In the further development of the museum, the promotion of the arts and crafts direction came to the fore, so that the name Thaulow Museum was given a special programmatic addition by the name of the arts and crafts museum of the province of Schleswig-Holstein . This determination resulted in an arrangement of the collections according to style periods ( Period Rooms ) for the expanded museum .

literature

  • Gustav Thaulow: The Kiel Art Museum. A signpost through the same; at the same time a short introduction to the study of art. Kiel 1853.
    • Partial print: Gustav Thaulow: Kiel gets an art museum. In: Christa Geckeler (Ed.): Memories of Kiel in the Danish time 1773/1864. Husum Druck- und Verlagsgesellschaft, Husum 2012 ISBN 978-3-89876-618-0 , pp. 33-35.
  • Adelbert Matthaei: To the knowledge of the medieval carved altars of Schleswig-Holstein. With a directory of the wood sculpture works from the period up to 1530 in the Thaulow Museum in Kiel (= contributions to the history of art in Schleswig-Holstein 1). EA Seemann, Leipzig 1898.
  • Gustav Brandt: Guide through the collections of the Thaulow Museum in Kiel, the arts and crafts museum of the Schleswig-Holstein province. Handorff, Kiel 1911.
  • Hans-Günther Andresen: From the Italian villa to the Wilhelmine metropolitan company.
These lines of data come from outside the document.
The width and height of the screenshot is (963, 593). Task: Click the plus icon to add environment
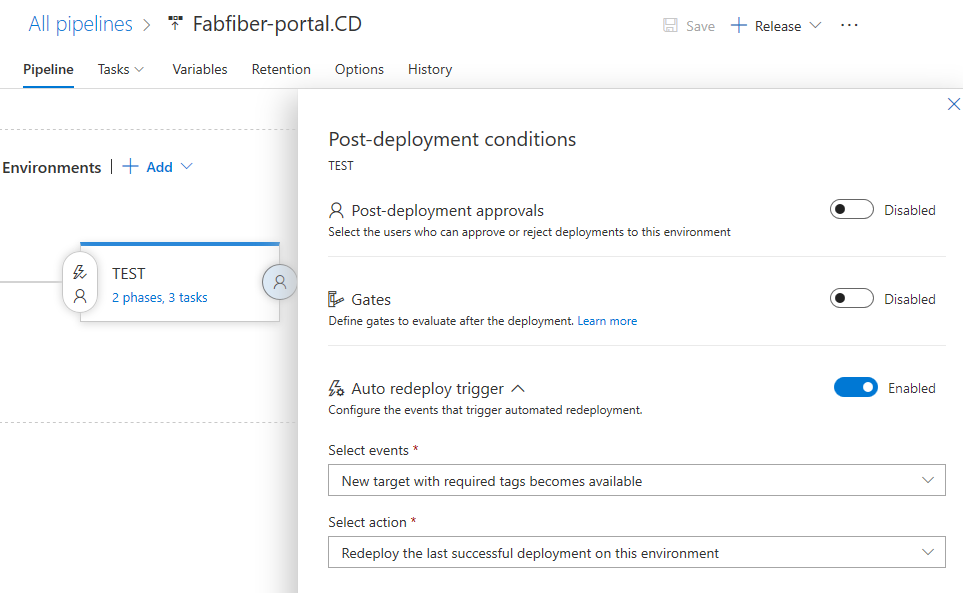tap(130, 167)
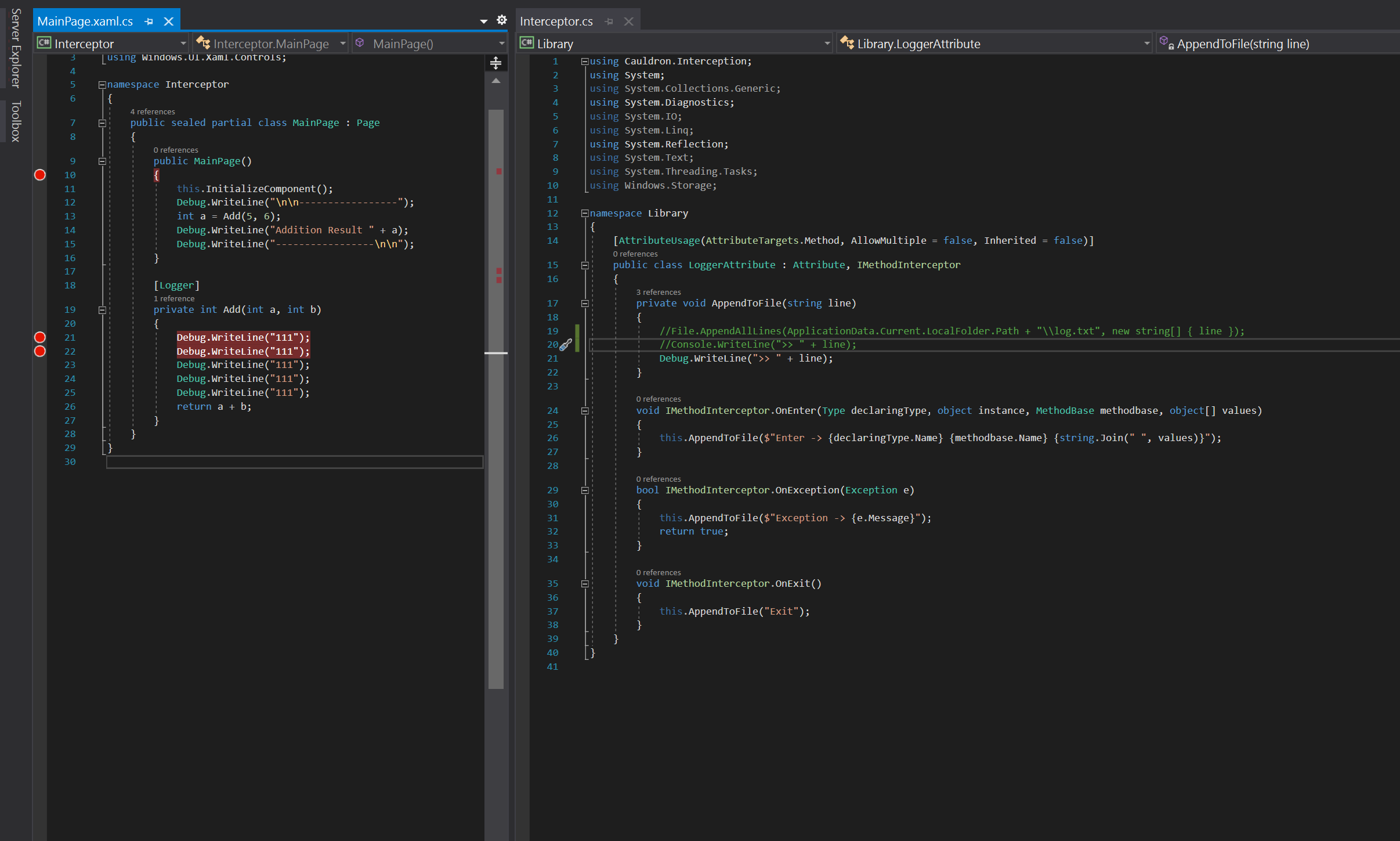Viewport: 1400px width, 841px height.
Task: Click the class icon next to Library.LoggerAttribute
Action: (x=847, y=43)
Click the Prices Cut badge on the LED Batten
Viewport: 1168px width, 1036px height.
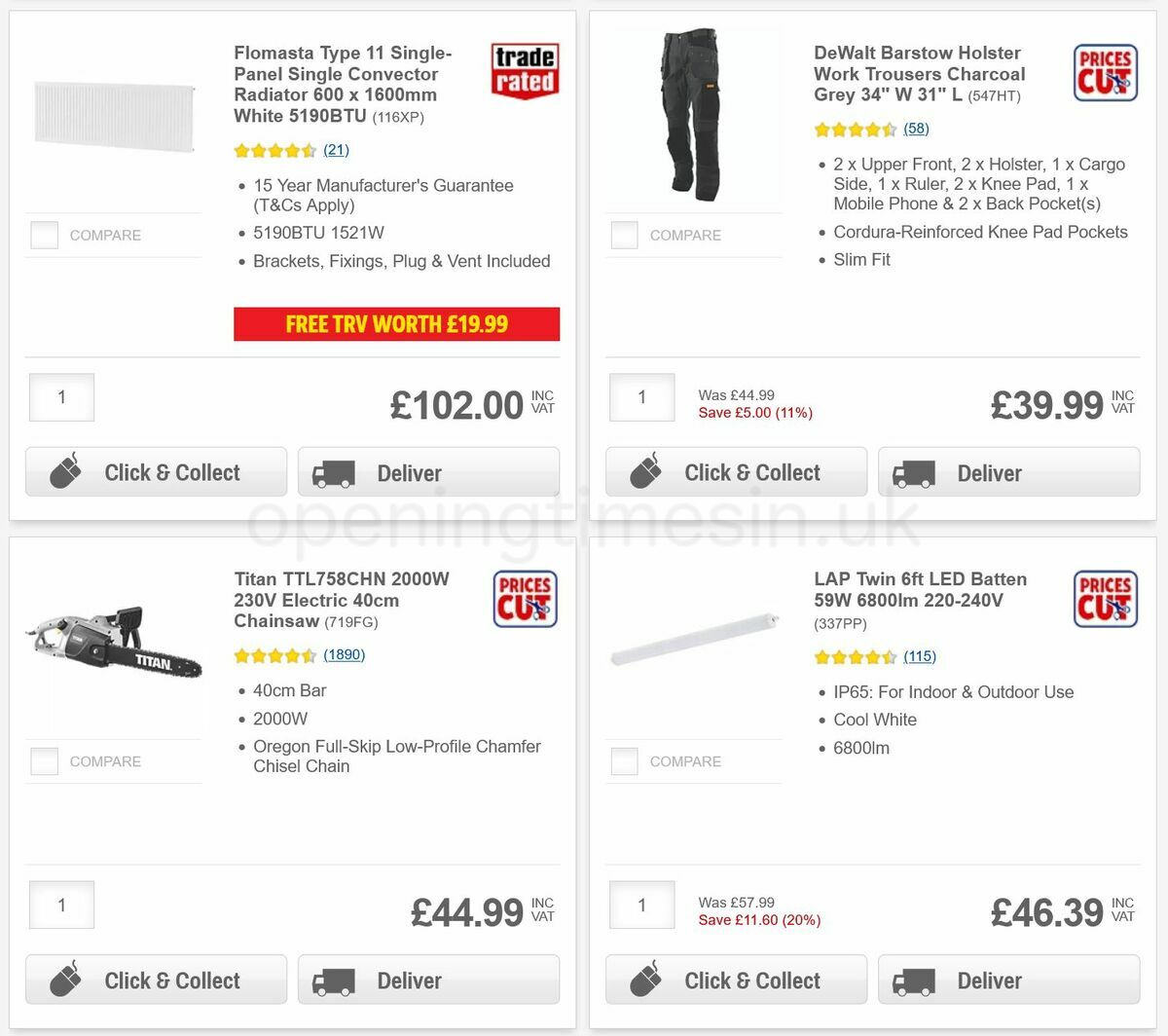(1105, 599)
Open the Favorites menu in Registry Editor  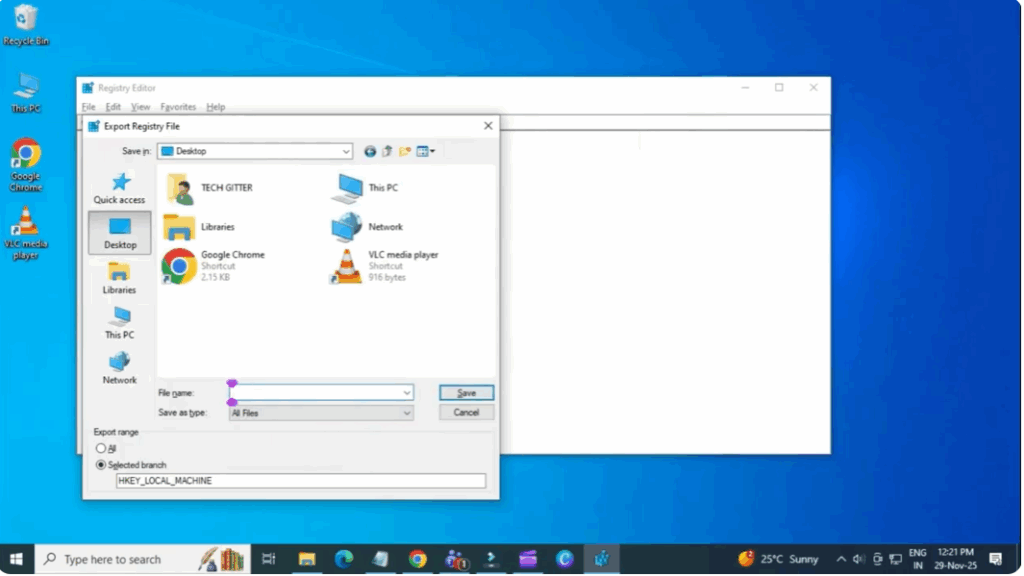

For the new building planning and architecture of the expanded Thaulow Museum in Kiel . In: Nordelbingen 79, 2010, pp. 165–212.
  • Jan Drees: The Thaulow Museum 100 years ago. The applied arts museum of the province Schleswig-Holstein on the way to the Schleswig-Holsteinisches Landesmuseum - the Kieler Thaulow-Museum in its exemplary establishment by Gustav Brandt (1901-1919) and its later addition by Ernst Sauermann (1920-1947). Contributions to the history of the house and its collections (= special publication by the Society for Kiel City History , Volume 66). Schleswig-Holstein State Museums Foundation Gottorf Castle, Schleswig 2011, ISBN 978-3-00-034404-6 .
  • Carsten Fleischhauer: The Thaulow Museum in the time of National Socialism. In: Sandra Scherreiks, Doris Tillmann (Ed.): The world in collections. 50 years of Kiel City Museum, 350 years of collection and museum history. Ludwig, Kiel 2015, ISBN 978-3-86935-244-2 , pp. 76-87.

Web links

Individual evidence

  1. ^ Hartwig Beseler, Niels Gutschow: Kriegsschicksale Deutscher Architektur . Volume I: North. Wachholtz, Neumünster 1988, page 9
  2. ^ A b Gustav Brandt: Guide through the collections of the Thaulow Museum in Kiel, the applied arts museum of the Schleswig-Holstein province. Handorff, Kiel 1911, foreword, pp. I – II.
  3. ^ A b Gustav Brandt: Guide through the collections of the Thaulow Museum in Kiel, the applied arts museum of the Schleswig-Holstein province. Handorff, Kiel 1911, Introduction, pp. III – IV.